━━ Data to use ━━

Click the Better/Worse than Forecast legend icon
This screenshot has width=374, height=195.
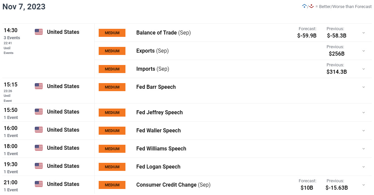308,6
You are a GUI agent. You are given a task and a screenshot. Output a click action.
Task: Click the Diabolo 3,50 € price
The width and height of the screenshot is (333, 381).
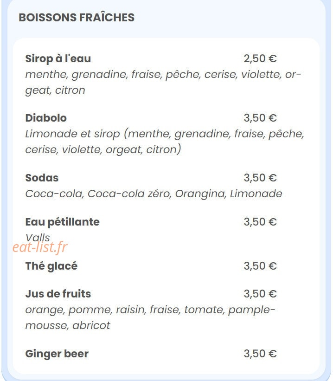[260, 118]
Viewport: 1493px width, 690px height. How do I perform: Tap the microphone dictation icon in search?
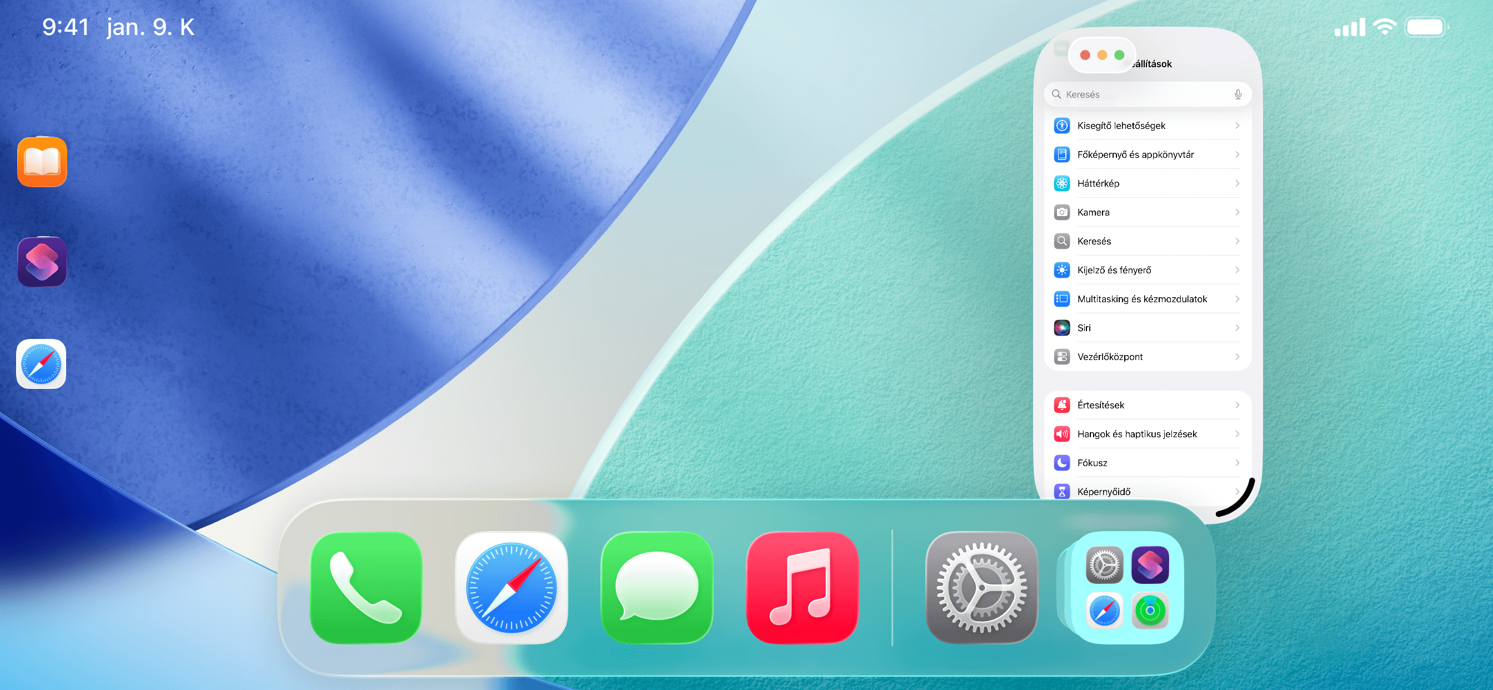click(1237, 95)
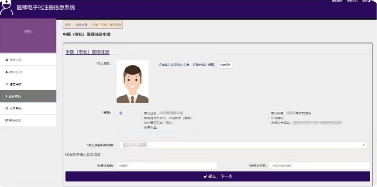Image resolution: width=377 pixels, height=187 pixels.
Task: Open 业务办理 in the breadcrumb
Action: click(81, 25)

━━━

- Task brief: Swap every "screenshot" in the data above for "capture" and write out the data again with nothing else changed. Leave out the pictures.

- Complete answer:
Click the Better/Worse than Forecast legend icon
This capture has width=374, height=195.
308,6
You are a GUI agent. You are given a task and a capture. Output a click action.
Task: Click the Diabolo 3,50 € price
The width and height of the capture is (333, 381).
[260, 118]
Viewport: 1493px width, 690px height. How do I perform: Tap the microphone dictation icon in search?
click(1237, 95)
Image resolution: width=377 pixels, height=187 pixels.
Task: Open 业务办理 in the breadcrumb
Action: click(81, 25)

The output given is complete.